This LWN article is perhaps a bit confused, but it does point out a truth: On modern hardware, with fast, local storage, and large, often static files, rsync is often unncessarily slow.

That's probably true to some extent when using rsync across a LAN, but it's especially true when using it to copy files locally. rsync runs as a client/server pair, and both processes MD5 checksum the files as they are being transferred. That's nice, but it's slow too.

Funny thing about rsync is that probably 50% of uses of it don't involve the core feature that it was written to provide: Updating files by transferring differences. Which, other than ensuring data validity, is the only reason it needs slow checksums. Instead, rsync is often chosen because of all the other awesome features that were glommed onto it over the past several decades.

Compared with rsync, cp is pretty laughable -- it can't even exclude files from being copied by patterns. And unlike rsync, cp command lines are not often developed by repeated trial and error -- cp does not recover well from being ctrl-c'd in the middle, while rsync does. These kinds of things make a lot of us reach for rsync first, even if the situation does not involve incremental file changes. In most any situation, one of rsync's 120-some options is sure to be just what you need...

So lots of scripts use rsync to synchronise directories, but the amount of speedup obtained by using the rsync algorithm is often low. (Correction: rsync turns off the delta-transfer algorythm by default for local to local transfers. It still does md5 checksums however.) Since rsync is reasonably fast, we generally don't care that it does these checksums that probably on average slow it down. But if larger files, like videos, are involved, this starts to change.. When rsync is run on a typical home NAS, with a slow (arm) CPU, the picture changes entirely -- now the checksum overhead is unbearable, while the IO overhead is minimal.

So, here's local-rsync. It takes all the same options as rsync, with the caveat that SOURCE and DEST must be the first two options, and must be local directories.

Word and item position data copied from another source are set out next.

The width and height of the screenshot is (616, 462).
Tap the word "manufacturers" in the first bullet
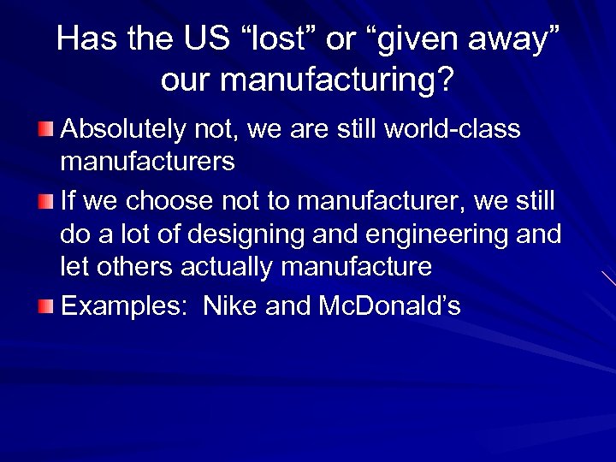pyautogui.click(x=148, y=162)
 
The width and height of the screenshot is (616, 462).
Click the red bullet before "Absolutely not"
pyautogui.click(x=45, y=129)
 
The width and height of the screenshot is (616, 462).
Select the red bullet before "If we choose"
pyautogui.click(x=45, y=202)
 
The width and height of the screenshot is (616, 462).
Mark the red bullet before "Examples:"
pyautogui.click(x=45, y=306)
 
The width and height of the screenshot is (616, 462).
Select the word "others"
pyautogui.click(x=135, y=267)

% local-rsync huge/ /media/usb/huge/ -a -v --exclude '*~' --delete --max-delete=100

It speeds up rsync in these types of situations, by querying it to find what files need to be updated, and updating them the brute force way, with cp. At the end, rsync is run, to take care of the non-brute force stuff (like deletions and file permissions).

On a fast CPU, local-rsync will probably speed up rsync of large, static files by a factor of 2. On a slow CPU, local-rsync is so fast, and rsync so slow, that I have not bothered to benchmark. :)

This is just a hack (easily replaced by a --no-checksum option in rsync, of course). But I think it illustrates some interesting things about how a program's underlying assumptions about its environment can change over time, and how free software programs can accrete value until the original differentiating reason for their existence is not the most important thing about them anymore.